##### 文本
此外,2010年底地方政府性债务余额中,银行贷款约为8.47万亿元,占79.01%。一位银行分析师对《经济参考报》记者表示,由于此前在地方政府项目上,银行争相放贷,而那些项目公司又将短贷长用,因此,在银监会清理规范平台贷款过程中产生了流动性问题,风险暴露由此而生。
中银国际报告显示,根据上市银行公布的数据计算出来的融资平台贷款占总贷款比重截至2010年底,属于融资平台贷款仅有4.97万亿元,在银行贷款中占比8.4%。这意味着,大多数上市银行的平台贷款余额占贷款总额的比例并不高,而其中全部覆盖和基本覆盖的比例平均在75%以上。中金公司指出,从城投债余额的到期分布来看,近期偿付压力不大,风险主要在流动性风险而不是偿付风险,严厉的限期整改办法解决不了问题。
防范 风险向中央财政转移
事实上,地方政府性债务余额规模较大且增长较快、举债融资不够规范、不少地区和行业偿债能力较弱等问题,中央有关部门也出台了一系列防范和化解地方政府性债务风险的措施。去年6月,国务院专门发布《关于加强地方政府融资平台公司管理有关问题的通知》,要求地方各级政府要对融资平台公司债务进行一次全面清理,并按照分类管理、区别对待的原则,妥善处理债务偿还和在建项目后续融资问题。今年3月开始的大规模审计也被认为是“相关措施中非常及时有效的一步。”发改委此次发布的《通知》也将填补原来企业债存续期内的监管空白。
分析人士认为,未来平台贷款的偿债能力首先取决于投资项目的运营效益,因为公路等基础设施及园区是主要投资项目,而这些项目的盈利更多取决于宏观经济的发展,因此风险将更多地取决于各地经济的发展。此外,融资平台的公益性项目的偿债能力则取决于地方财政实力,地方财政实力部分由税收决定,部分受土地出让金收入影响较大,考虑到大多数贷款的抵押是以土地房屋为抵押品的,因此房地产,特别是土地交易和价值对整体还债能力也有较大的影响。
##########
**练习题目**
A) 在关于地方政府性债务的文本中，2010年底地方政府性债务余额里的银行贷款约为多少，占比是多少？
B) 请写出关于地方政府性债务的文本在最后一句之后的下文。
##### 所给材料
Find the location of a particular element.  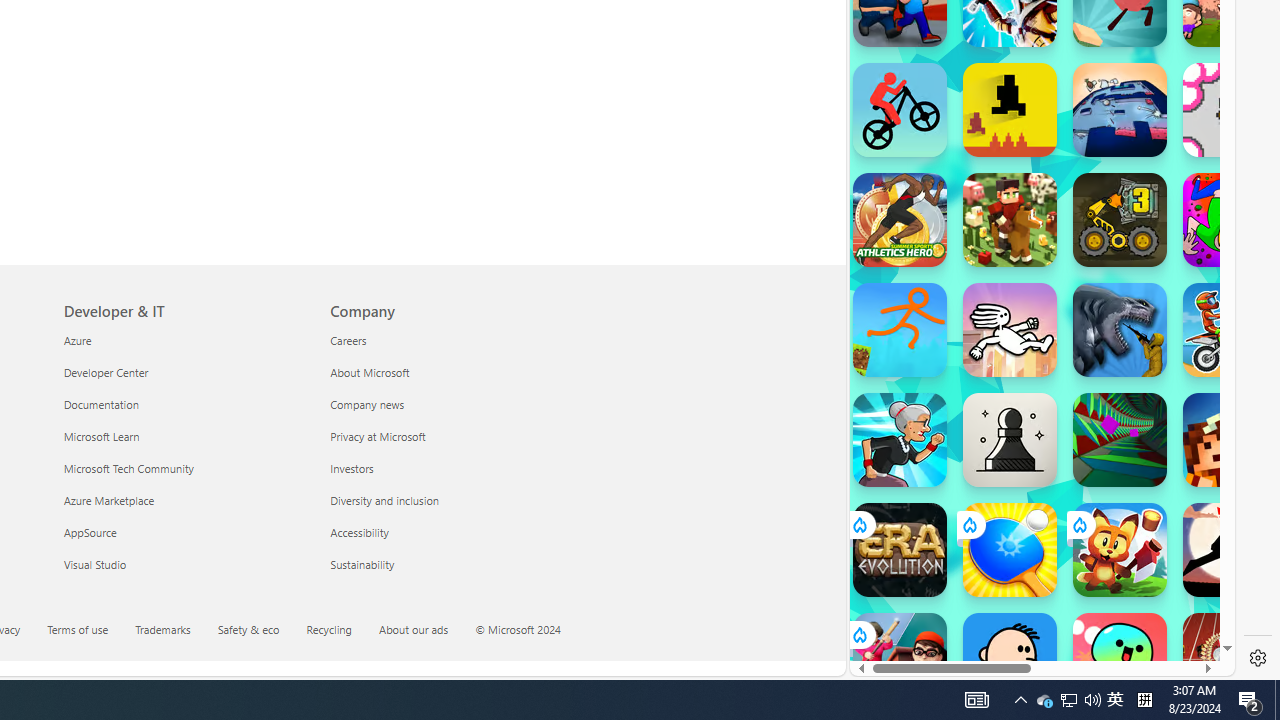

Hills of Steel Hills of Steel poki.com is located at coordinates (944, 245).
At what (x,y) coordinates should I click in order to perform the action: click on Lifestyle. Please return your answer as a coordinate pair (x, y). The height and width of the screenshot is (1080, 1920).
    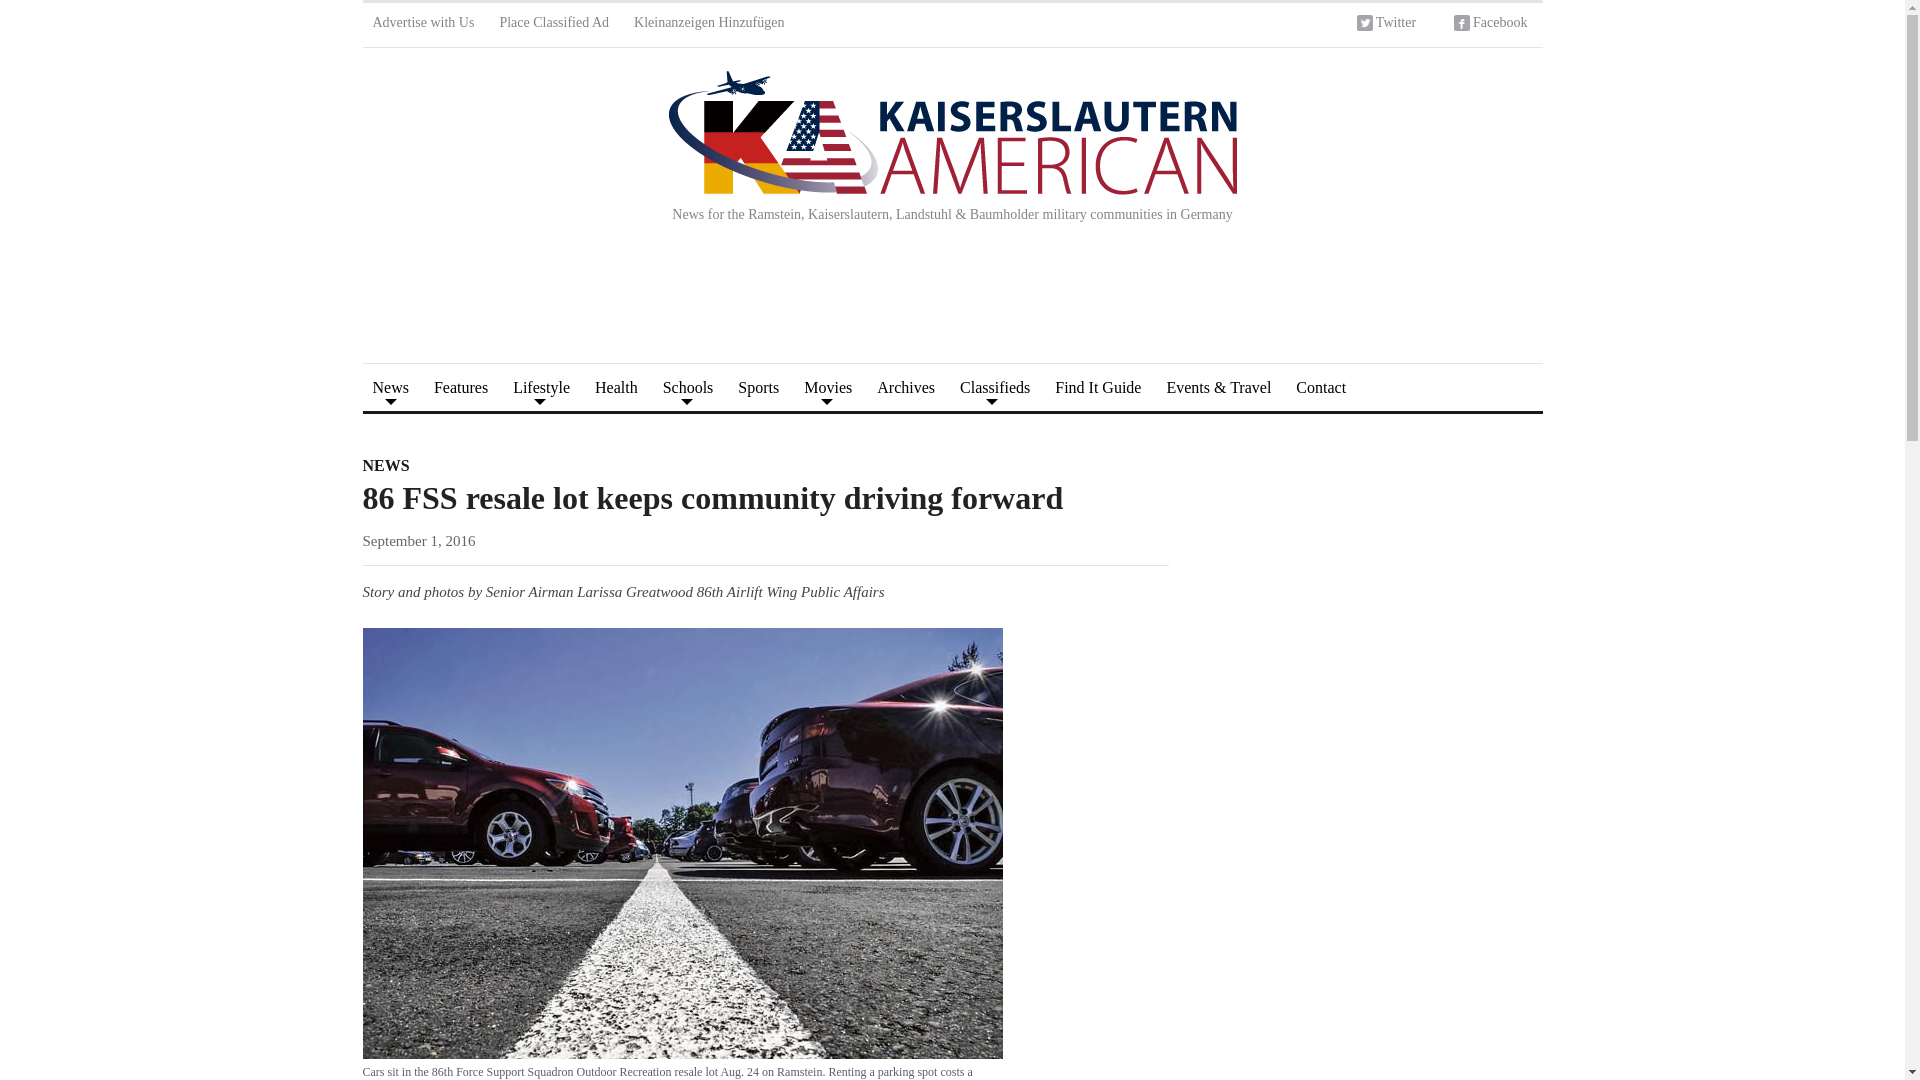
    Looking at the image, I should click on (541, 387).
##########
**任务答案**
A) 约为8.47万亿元，占79.01%。

B)
拿“冲击社会信用”来说,“无论现代金融理论被表述得如何高深和复杂,始终都离不开市场经济的一个基本要求,即用钱者必须为出钱者负责任。”长期从事地方政府债务研究的国家行政学院经济学教研部教授时红秀对《经济参考报》记者说,现在的局面是,地方政府与国有银行,一方只希望扩张,并不承担投资失败的后果,因为它们不可能破产;另一方大胆放贷,与向民营企业放贷相比,对地方政府项目的任何贷款都不用担心被严格地问责,即使产生了大量不良资产,历史经验和现实经验都告诉它,不要紧,大不了中央政府再兜一次底。
接受《经济参考报》采访的专家认为,在清理地方融资平台过程中,中断部分项目的贷款对于风险控制可能是必要的,当然也应在长期路径上,预防和从根本上控制地方融资平台的系统性风险。在时红秀看来,短期清理措施还要更加重视体制机制建设,对财政预算审计要机制化和常态化、通过预算公开加强政府债务信息披露、通过资本市场加强政府债务信息披露、强化各级人大对政府举债行为的监督。
从2009年开始,中央政府连续三年代发地方债,每年规模为2000亿元,弥补地方预算收支差,列入省级预算管理。时红秀认为,长远之举在于继续推进政府改革和金融改革,要建立金融机构破产清算制度。“要明确,金融机构不得再允许以公共信用补充资本金,凡是银行业重组改制后形成的任何不良资产,只能自行消化。尤其是本次地方政府债务积累中,银行与地方政府及其融资平台的债权债务关系只能按有关法律处理。”他认为,国有银行要建立健全不良贷款责任追究制度,近期针对政府融资项目要重点监测。